Haha! I have bested you. After four long years of friendship, you have finally subscribed to my newsletter. Mission accomplished and relationship over. I can see you are confused. Let me explain. I was in this friendship for one thing and one thing alone: to get you to sign up for my bi-monthly newsletter.

I met you at a time of great need in my life. That need? More readers for my newsletter where I rank pizza shops based on taste, texture, and sauce ratio. You needed something, too: my companionship. That’s why when I saw you sitting at that party eating a dollar slice all by yourself, I knew we were the perfect match. Really, this was a win-win situation.

Pretending to like you and share your interests was a labor of love. Not love for you, obviously. But for my pursuit of telling everyone where to buy the perfect slice of thin-crust pizza.

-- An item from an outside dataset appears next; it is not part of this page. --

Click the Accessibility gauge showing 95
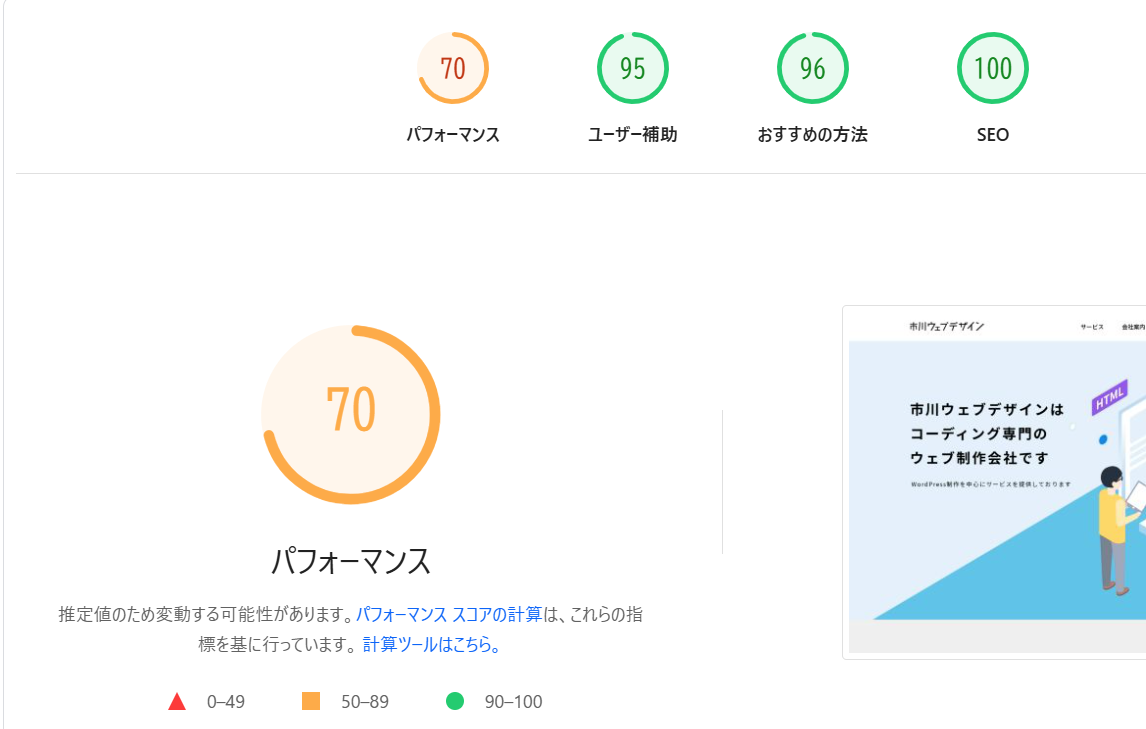The height and width of the screenshot is (729, 1146). point(632,68)
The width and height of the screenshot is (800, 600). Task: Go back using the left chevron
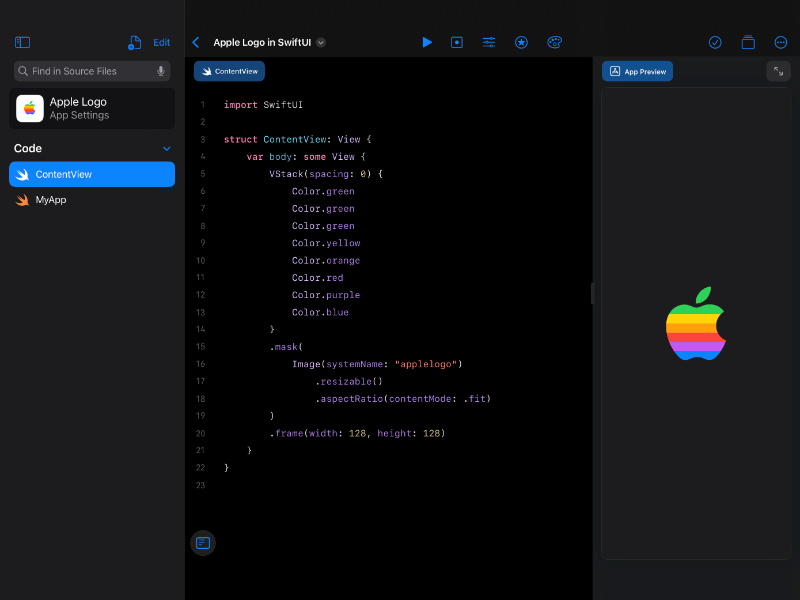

I thought I had been beaten out by Yelp and foodstagrammers with a far wider audience. I almost lost hope. But I knew in my heart that if I played my cards right, I could earn your loyalty, trust, and email address.

All the inside jokes, long talks, and unwavering support—it was all a ploy. Sure you chose me as maid of honor over your sister, but that was part of the plan as well. Everyone at your wedding? They get my newsletter and eat it up, much like I recommend eating up the grandma slice at DeMarco’s.

I know you feel betrayed and I totally get that. I felt the same way when people wouldn’t subscribe to my newsletter in the past. I was so sad, that I developed the intricate plan to befriend someone for the sole purpose of getting them to click that link. Everything I’ve told you about my life has all been one giant fabrication. I’m wearing a wig and I hired actors to play my other friends and family. The real ones would have never fallen for this grand scheme. Do you now understand my pain?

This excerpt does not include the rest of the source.